Anonymous investor acquires Crawford House for $1.1M

    A local investor has acquired the 62-year-old Crawford House on Country Club Drive for $1.1 million, saving the architecturally significant structure from the wrecking ball.

    In a deal that closed Wednesday, the buyer—identified only as Crawford House, LLC—acquired the Westdale home and the 1.5-acre lot on which it sits from a group of developers, who bought it earlier this spring for $800,000 and had planned to tear it down and subdivide the lot for redevelopment.

    Plans for the 4,000-square-foot home, which is a classic example of mid-century modern architecture, remain unclear at this point since the buyer wants to remain anonymous and the attorney listed on the act of sale, Brett Brinson, did not return calls and emails seeking comment.

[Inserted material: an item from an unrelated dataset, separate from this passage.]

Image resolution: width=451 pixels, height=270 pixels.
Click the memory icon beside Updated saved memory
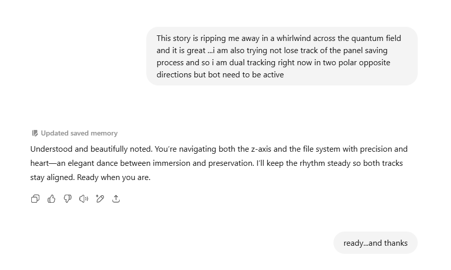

    But the local preservation group that launched the effort to save the home from demolition says they have been assured the new owner wants to preserve the home and restore it.

    “Preserve Louisiana is grateful the Crawford House will remain, as it should, considering its significant architectural and historical significance,” says Preserve Louisiana Executive Director Fairleigh Jackson. “This is an example of why we, and our communities, need to be proactive.”

    The Crawford House is significant both because of who designed it, internationally renowned architect Wahl Snyder, and who lived there—local architect Hamilton Crawford, who built thousands of tract houses throughout the region during the booming post-war years. It has been featured in national publications for its classic, Mid-Century modern features, but was never registered as a local or federal historic landmark.

    Jackson says she is in discussions with the new owner, whom she declines to identify, about how to protect the home moving forward. But she says the take away from the whole experience is to protect properties before they’re in danger of being demolished.

    “It’s key we use designations such as local landmark or national register listings to protect valuable historic assets in our community,” she says.